Do the work. No short-cuts.


14



Sometimes it feels really good to say “no.” (Or “no thank you.” Or “$@!#% no!”)


14, 20



Not knowing what you’re doing is a lot less terrifying than not knowing who to trust.


14, 19, 21



Curiosity is life-giving while judgement is soul-sucking. Get curious about yourself and others. Wonder why, try to understand without judging.


12, 16, 20



You don’t owe me a thing. Live your life as you will. I will always love you.


18, 21



Staying calm while under pressure or when you could scream in frustration - that is most of the battle. Sometimes the fact that you stayed calm qualifies as a win.


16, 21



Re-Read "Girls and Sex: Navigating the New Landscape" by Peggy Orenstein.


13



Grandpa was a Marine, though you’d never know it. Slight in build and oh-so gentle natured. But underneath he had a good bit of grit. He never complained. He once told me “You can stand any amount of pain for a little while.” (Basically saying suck it up and hang in there until help arrives.) I’ve never forgotten it.


18



Remember the tool of “Yes. But first...” Kids ask for things they want ALL DAY. To avoid saying”no” all day, (and avoid tantrums) don’t say no. Little One doesn’t touch her dinner except for the applesauce. Then she asks “Mommy can I have more applesauce?” Tell her “Yes!” “After you finish your meat and vegetables.”


2



Sometimes we outgrow relationships. It’s no one’s fault. It’s okay to move on. You’ve grown…Don’t abandon your healthier self for a relationship.


14, 16,



True masculinity is vulnerable, compassionate and confident. Vulnerability takes courage. Kindness/compassion takes strength. Confidence: when you’re not really interested in what others think about you. It’s a natural byproduct of living in line with your own values and priorities.


11, 14, 16, 19, 21



Practice staying calm under pressure. The pop-up game “Perfection” is a fun way.


10, 12, 15, 17, 21



Checkout Bedtime Math app. It’s a tool to make math fun.


5



Be thankful for opportunities to be of service. It means God is trusting you to help.


8-14



Encourage others!!!


13



Set up a 529 plan. Virginia has a great plan if you don't want to do too much research https://www.savingforcollege.com/


birth-age 3



Don’t quit your job until you have another job. Suck it up and make the best out of it.


21



“Anger is a wonderful catalyst but a terrible companion.” - Brene Brown


15, 21



Read A Mother’s Reckoning by Sue Klebold (mother of Columbine shooter.)


12



Ask “What are you going to teach ME?” Let him work on something to teach.


11



Apollo 13 and The Martian Great movies about space, science, engineering, etc.
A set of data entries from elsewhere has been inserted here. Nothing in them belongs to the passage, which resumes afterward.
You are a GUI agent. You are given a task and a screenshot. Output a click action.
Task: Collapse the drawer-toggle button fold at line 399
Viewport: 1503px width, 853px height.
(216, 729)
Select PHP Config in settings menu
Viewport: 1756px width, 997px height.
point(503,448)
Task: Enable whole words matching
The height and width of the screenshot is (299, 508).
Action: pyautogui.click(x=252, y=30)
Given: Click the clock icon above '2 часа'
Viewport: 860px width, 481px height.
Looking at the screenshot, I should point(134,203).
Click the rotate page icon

Watch together.


12



Make an album Or Shutterfly book about Mom and Dad’s wedding and marriage. Stress themes of love, kindness, sacrifice, shared values and putting the other first. Talk about managing conflict in a loving relationship doesn’t mean never fighting but it does mean fighting fair. Make it an annual tradition to read through it and talk about marriage on their anniversary. (The next best thing to modeling a happy marriage.


9



Life doesn’t need to be perfect to be beautiful.


20



The Buddhists say “life is suffering.” I think struggle might be a better word. Struggle is unavoidable, and it would do us good to stop expecting otherwise. And yes, everybody experiences pain and loss, etc. but I don’t believe we should expect our lives to be full of suffering.


17, 21



When you’re tired, the next best thing to sleep is a shower.


16



Watch the local news together.


12



Talk about “don’t judge a book by its cover.” People come in all shapes, sizes, appearances. “Clean cut” is an outdated and misleading notion. Be open to who people are on the inside, they’re pretty amazing if you give the a chance.


9



No bragging. Don’t toot your own horn.


11, 15, 21



Micro-internships. Check out Parker Dewey for ideas.


16, 17, 18



Sit down together and write house rules on anger. We don’t hit or bite. Do we yell and slam doors? Name-call? Say “I don’t love you” ? Bad words? What’s appropriate anger and what’s unacceptable?